In a reaction, the Nationalist Party welcomed the board and its remit, but questioned why it was being established now, when the prime minister had acknowledged that he knew of the allegations two years ago. 

"The government is doing this because the case emerged in public, not because it genuinely believes in it," PN MP David Agius said.   

Agius said that the board should be answerable to parliament, not the minister, and should also be tasked with recommending changes to the law to ensure benefits are reserved for those who genuinely need them. 

Former PN leader and prime minister Lawrence Gonzi also weighed in, writing on social media that the government had "hit a new low", with a fraud that was "organised directly from Castille". 

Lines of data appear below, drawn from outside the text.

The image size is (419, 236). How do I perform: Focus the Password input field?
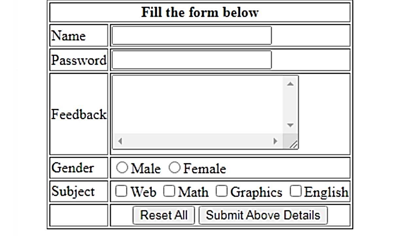(191, 60)
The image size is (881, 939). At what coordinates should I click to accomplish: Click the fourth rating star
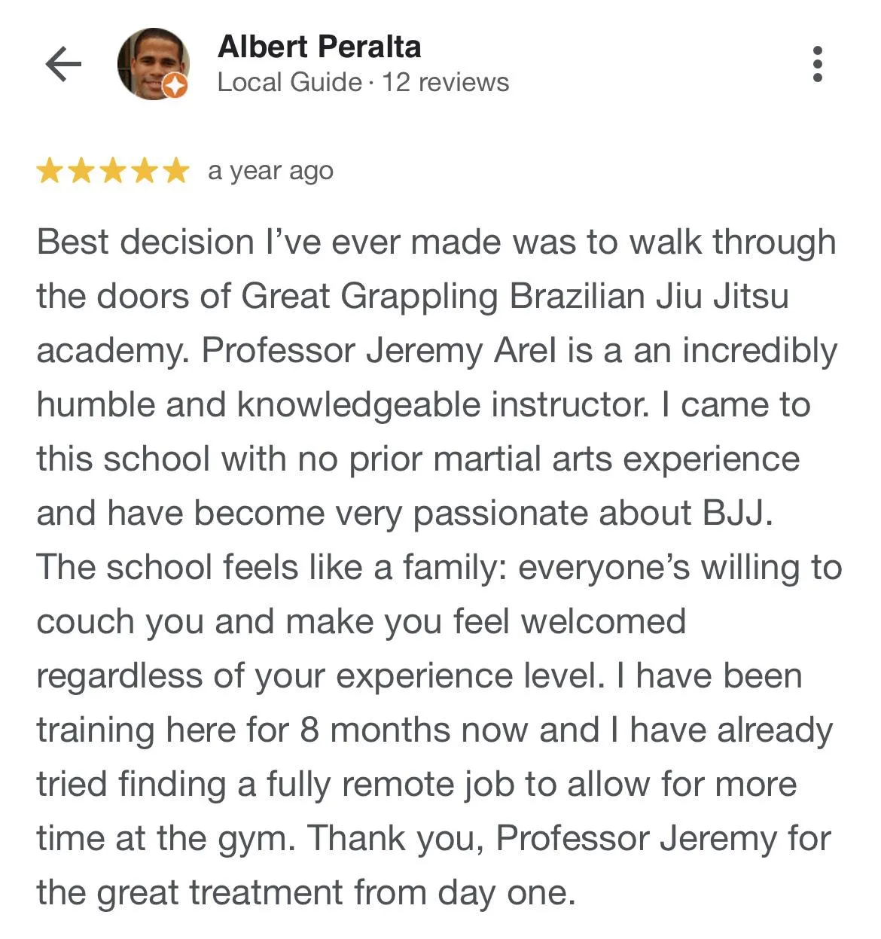(145, 171)

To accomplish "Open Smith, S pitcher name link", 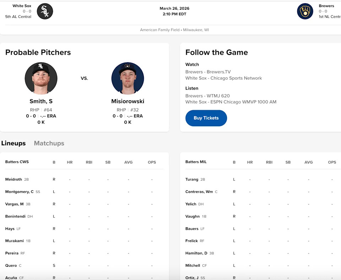I will pos(41,101).
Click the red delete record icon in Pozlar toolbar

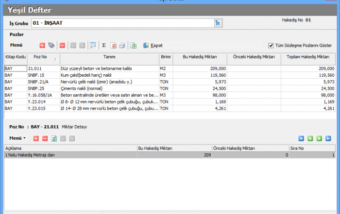pyautogui.click(x=62, y=46)
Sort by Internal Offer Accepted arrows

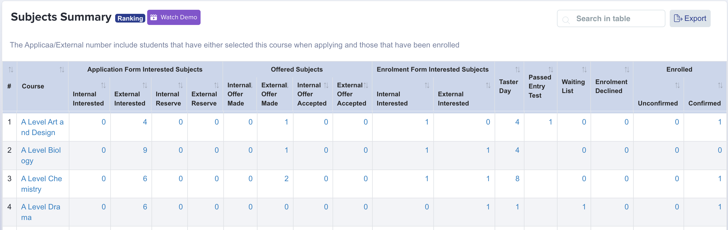coord(326,85)
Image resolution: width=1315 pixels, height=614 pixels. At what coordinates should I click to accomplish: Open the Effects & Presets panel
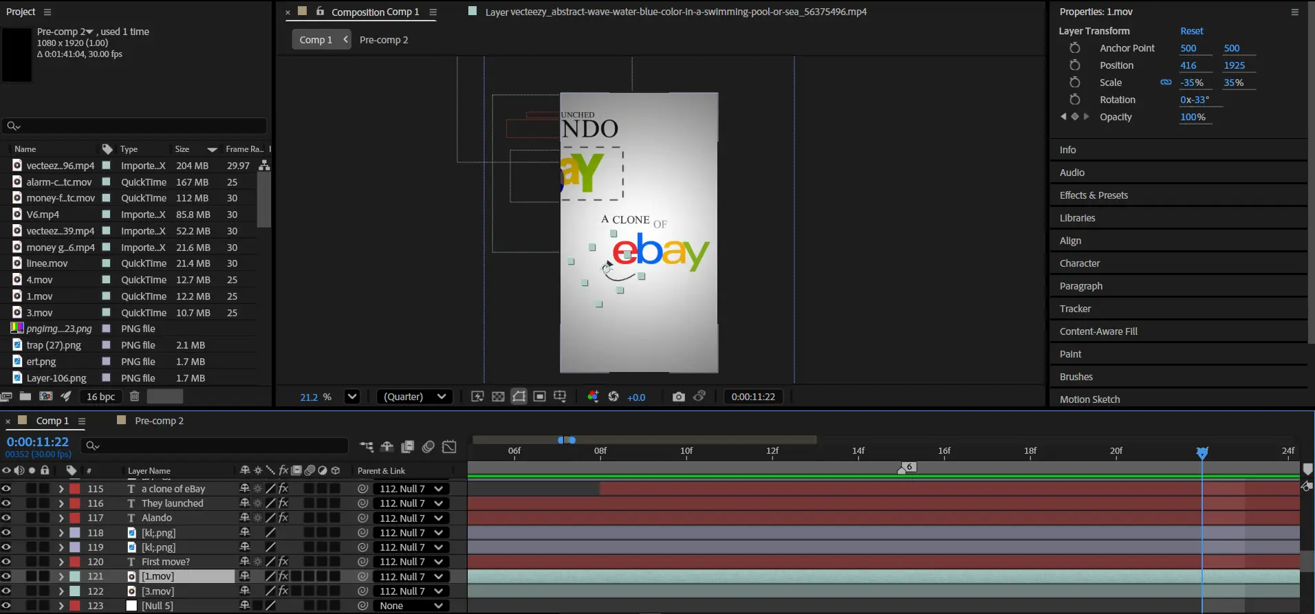[1094, 195]
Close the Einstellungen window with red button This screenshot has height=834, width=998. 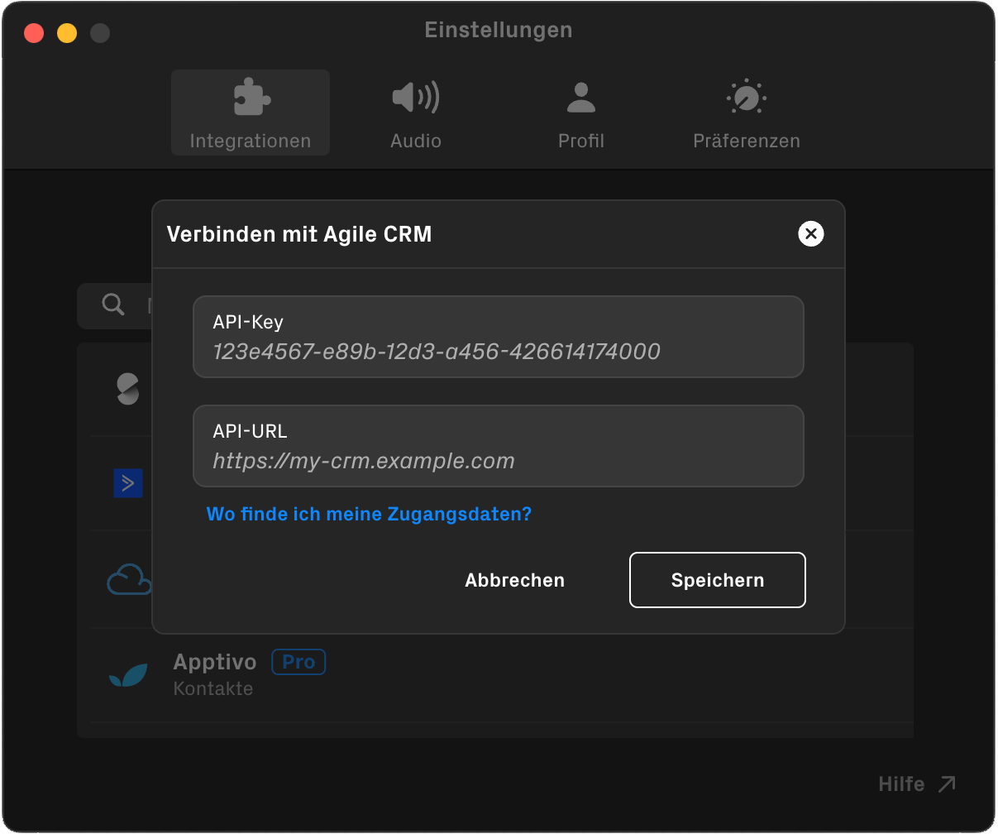click(34, 33)
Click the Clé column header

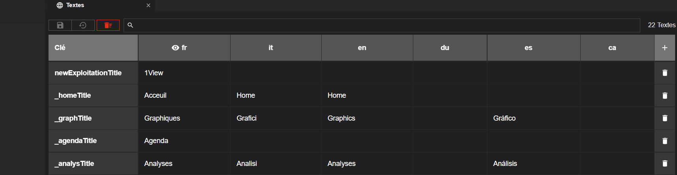[93, 48]
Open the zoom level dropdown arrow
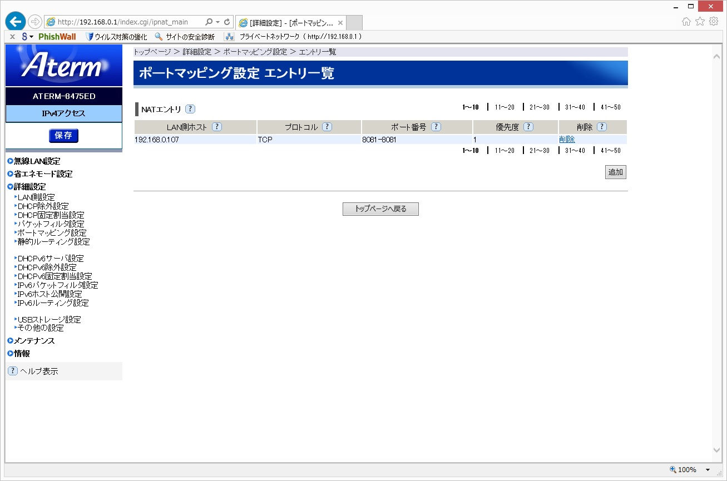727x481 pixels. click(708, 470)
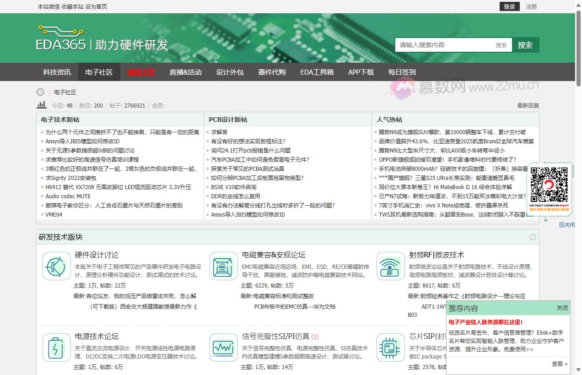Select 每日签到 in navigation bar
582x375 pixels.
tap(402, 72)
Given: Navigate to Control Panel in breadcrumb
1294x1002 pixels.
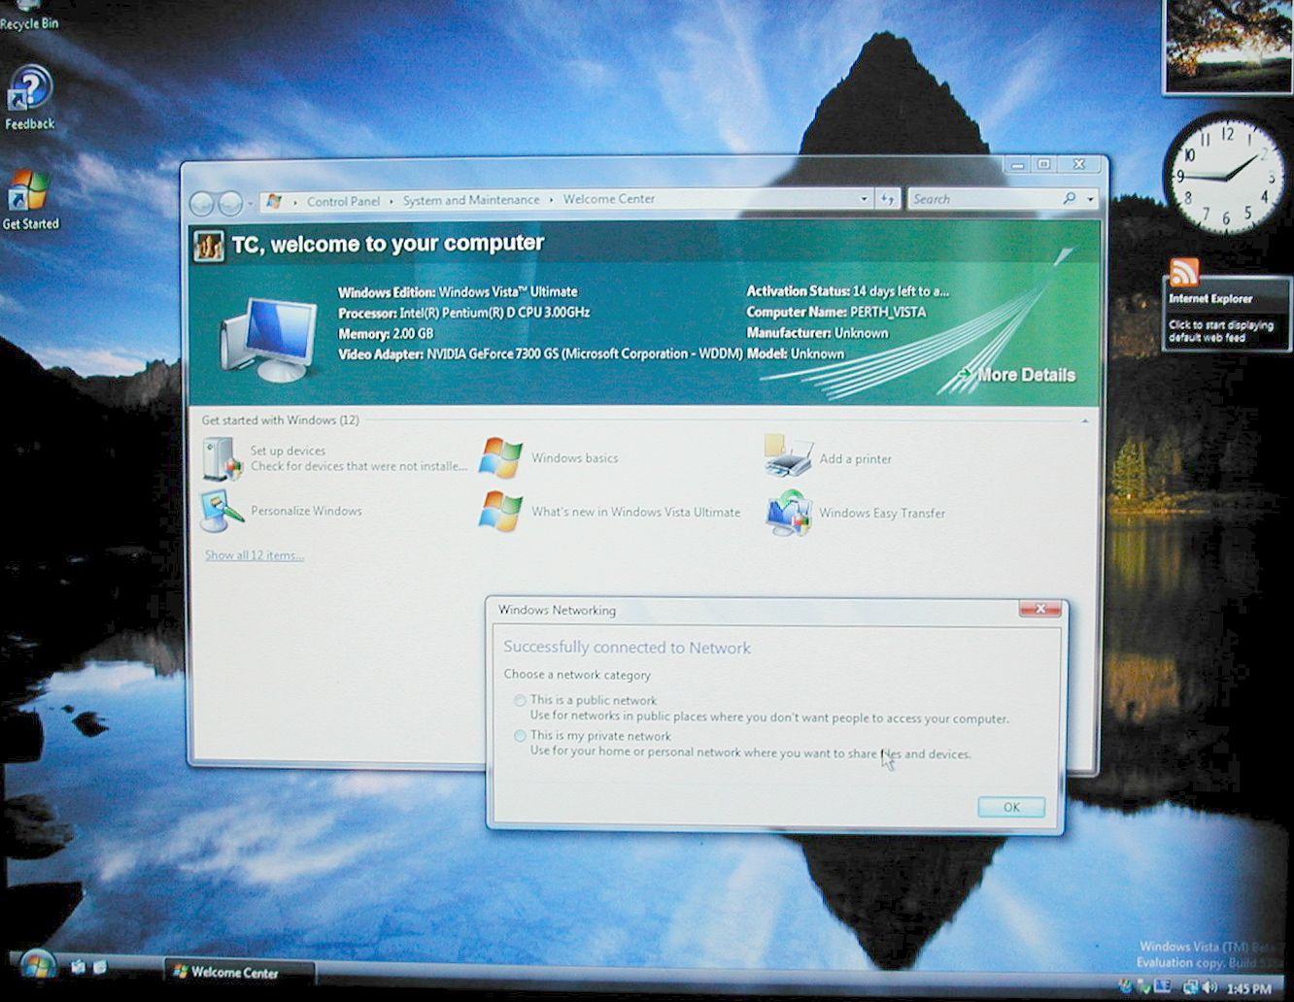Looking at the screenshot, I should pyautogui.click(x=343, y=201).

Repubblika: Another attempt to misguide

For rule of law NGO Repubblika, the board of inquiry is another attempt to misguide the public. 

The NGO said that the minister had appointed “three of his friends” to the board and said the announcement should have come at a press conference, not in a Department of Information statement. 

Repubblika predicted that the inquiry would conclude that Grixti, alone, was to blame for the racket and that the minister [Michael Falzon] had done nothing wrong. 

It also asked why the ministry had only appointed a board of inquiry now, when it has admitted that it knew of the case in September 2022 and Robert Abela said he was aware back in December 2021. 

“Why did they hide everything for almost two years, until journalists exposed them?” the NGO asked. “The government is worried about the reaction of the public, which is realising that its money was used for the government to buy votes.”